Collected data entries
--------------------------------

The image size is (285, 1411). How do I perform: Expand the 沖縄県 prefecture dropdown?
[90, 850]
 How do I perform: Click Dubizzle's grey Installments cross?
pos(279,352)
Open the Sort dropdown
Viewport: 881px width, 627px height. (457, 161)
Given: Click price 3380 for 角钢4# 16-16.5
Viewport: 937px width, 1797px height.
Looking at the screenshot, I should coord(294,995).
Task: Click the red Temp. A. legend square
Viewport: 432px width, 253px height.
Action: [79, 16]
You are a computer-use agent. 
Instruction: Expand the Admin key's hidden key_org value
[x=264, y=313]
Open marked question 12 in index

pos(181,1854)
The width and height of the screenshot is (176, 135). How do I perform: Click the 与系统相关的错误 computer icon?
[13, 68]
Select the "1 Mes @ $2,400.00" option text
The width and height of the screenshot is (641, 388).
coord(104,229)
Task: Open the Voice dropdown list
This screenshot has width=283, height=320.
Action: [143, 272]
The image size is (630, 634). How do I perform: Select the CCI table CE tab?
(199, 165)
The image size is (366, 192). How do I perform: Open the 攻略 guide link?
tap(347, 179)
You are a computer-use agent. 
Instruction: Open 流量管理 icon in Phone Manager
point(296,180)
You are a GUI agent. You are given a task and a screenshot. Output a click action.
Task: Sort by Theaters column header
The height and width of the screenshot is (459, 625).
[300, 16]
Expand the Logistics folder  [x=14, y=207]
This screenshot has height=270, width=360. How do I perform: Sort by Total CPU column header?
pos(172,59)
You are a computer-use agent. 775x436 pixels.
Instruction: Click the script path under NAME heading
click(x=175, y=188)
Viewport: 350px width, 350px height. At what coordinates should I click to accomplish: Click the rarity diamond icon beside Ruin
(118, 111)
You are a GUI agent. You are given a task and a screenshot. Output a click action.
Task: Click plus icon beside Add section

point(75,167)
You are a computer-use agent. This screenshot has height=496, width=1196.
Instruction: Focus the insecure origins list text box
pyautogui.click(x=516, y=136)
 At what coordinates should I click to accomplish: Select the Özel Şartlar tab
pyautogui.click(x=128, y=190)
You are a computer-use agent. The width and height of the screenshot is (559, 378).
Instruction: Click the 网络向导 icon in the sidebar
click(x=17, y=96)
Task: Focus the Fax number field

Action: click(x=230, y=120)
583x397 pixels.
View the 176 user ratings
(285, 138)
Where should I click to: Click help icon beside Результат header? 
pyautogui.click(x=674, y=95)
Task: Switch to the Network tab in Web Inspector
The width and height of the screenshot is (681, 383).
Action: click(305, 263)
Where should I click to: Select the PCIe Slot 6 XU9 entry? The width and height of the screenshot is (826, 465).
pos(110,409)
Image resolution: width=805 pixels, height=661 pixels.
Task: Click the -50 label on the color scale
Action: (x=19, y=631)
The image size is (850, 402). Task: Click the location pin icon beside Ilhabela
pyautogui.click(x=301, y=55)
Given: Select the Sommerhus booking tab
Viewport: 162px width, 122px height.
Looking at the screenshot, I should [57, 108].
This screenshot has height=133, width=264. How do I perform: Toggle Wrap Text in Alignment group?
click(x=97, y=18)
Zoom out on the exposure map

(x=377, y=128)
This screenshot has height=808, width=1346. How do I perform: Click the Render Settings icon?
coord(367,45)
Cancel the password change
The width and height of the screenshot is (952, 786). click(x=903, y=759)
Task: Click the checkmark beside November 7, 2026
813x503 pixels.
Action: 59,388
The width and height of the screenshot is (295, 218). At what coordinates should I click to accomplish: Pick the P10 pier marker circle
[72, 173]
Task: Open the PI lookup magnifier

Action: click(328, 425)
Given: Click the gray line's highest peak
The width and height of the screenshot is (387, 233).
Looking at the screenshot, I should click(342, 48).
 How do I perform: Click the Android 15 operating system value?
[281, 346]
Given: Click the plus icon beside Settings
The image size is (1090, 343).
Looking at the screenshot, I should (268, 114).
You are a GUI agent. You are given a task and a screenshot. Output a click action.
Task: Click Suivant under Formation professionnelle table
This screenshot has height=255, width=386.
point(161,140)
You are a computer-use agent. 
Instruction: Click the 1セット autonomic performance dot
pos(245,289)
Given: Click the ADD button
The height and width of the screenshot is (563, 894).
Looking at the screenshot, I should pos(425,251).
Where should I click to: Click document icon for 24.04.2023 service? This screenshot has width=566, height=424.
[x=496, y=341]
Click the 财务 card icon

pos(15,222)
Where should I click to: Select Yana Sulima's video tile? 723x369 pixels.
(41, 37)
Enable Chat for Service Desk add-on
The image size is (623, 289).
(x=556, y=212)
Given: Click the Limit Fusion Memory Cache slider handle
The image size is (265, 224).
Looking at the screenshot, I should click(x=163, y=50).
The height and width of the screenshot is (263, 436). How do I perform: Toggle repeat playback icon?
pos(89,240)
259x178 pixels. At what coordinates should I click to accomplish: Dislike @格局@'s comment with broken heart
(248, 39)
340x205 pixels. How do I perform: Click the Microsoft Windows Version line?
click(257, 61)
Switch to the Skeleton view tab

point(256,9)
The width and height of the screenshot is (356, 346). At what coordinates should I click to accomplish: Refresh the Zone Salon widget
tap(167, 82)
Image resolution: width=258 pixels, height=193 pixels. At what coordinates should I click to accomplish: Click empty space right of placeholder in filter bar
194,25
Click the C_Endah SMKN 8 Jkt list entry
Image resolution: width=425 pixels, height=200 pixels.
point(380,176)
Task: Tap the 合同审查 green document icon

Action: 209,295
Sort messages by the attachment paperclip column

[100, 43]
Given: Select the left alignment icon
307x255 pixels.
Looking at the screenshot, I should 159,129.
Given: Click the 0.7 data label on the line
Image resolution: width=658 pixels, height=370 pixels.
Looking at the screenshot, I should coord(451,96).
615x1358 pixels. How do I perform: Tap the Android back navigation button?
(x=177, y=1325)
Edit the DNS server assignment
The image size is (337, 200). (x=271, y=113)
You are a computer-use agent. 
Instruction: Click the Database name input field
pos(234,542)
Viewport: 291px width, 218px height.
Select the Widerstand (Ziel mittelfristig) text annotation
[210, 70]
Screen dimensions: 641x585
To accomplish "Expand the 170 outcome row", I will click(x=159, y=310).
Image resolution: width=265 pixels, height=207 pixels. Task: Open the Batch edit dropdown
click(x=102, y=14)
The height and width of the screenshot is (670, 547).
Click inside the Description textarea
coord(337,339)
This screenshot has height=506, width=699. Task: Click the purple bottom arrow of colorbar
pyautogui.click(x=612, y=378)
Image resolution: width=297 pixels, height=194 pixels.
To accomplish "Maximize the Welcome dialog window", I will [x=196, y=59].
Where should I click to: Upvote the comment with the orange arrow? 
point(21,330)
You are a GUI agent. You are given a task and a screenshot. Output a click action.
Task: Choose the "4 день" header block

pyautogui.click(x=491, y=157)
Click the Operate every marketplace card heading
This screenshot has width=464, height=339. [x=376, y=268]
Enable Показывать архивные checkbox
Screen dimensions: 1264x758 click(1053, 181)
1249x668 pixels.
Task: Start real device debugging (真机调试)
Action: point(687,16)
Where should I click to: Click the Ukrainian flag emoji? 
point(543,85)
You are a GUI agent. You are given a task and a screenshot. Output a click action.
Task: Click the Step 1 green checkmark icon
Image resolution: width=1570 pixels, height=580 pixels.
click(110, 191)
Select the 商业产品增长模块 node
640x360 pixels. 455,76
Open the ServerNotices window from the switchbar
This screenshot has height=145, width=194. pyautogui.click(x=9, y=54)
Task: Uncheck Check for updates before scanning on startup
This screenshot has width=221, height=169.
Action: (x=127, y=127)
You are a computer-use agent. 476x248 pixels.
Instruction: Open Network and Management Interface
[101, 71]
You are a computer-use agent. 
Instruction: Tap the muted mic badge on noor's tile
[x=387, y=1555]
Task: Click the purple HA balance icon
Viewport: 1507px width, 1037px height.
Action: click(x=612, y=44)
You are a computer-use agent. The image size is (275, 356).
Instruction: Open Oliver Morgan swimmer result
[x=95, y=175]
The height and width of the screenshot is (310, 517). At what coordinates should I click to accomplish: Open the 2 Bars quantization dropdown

--------------------------------

When the line containing "Task: Sort by Theaters column header" is reached, include it and stop. Until then, output each line of the entries exactly as given, starting from the first.

◆ EXERCISE ANSWER:
The image size is (285, 1411). How do I perform: Expand the 沖縄県 prefecture dropdown?
[90, 850]
 How do I perform: Click Dubizzle's grey Installments cross?
pos(279,352)
Open the Sort dropdown
Viewport: 881px width, 627px height. (457, 161)
Given: Click price 3380 for 角钢4# 16-16.5
Viewport: 937px width, 1797px height.
Looking at the screenshot, I should coord(294,995).
Task: Click the red Temp. A. legend square
Viewport: 432px width, 253px height.
Action: [79, 16]
You are a computer-use agent. 
Instruction: Expand the Admin key's hidden key_org value
[x=264, y=313]
Open marked question 12 in index

pos(181,1854)
The width and height of the screenshot is (176, 135). How do I perform: Click the 与系统相关的错误 computer icon?
[13, 68]
Select the "1 Mes @ $2,400.00" option text
The width and height of the screenshot is (641, 388).
coord(104,229)
Task: Open the Voice dropdown list
This screenshot has width=283, height=320.
Action: [143, 272]
The image size is (630, 634). How do I perform: Select the CCI table CE tab?
(199, 165)
The image size is (366, 192). How do I perform: Open the 攻略 guide link?
tap(347, 179)
You are a computer-use agent. 
Instruction: Open 流量管理 icon in Phone Manager
point(296,180)
You are a GUI agent. You are given a task and a screenshot. Output a click action.
Task: Sort by Theaters column header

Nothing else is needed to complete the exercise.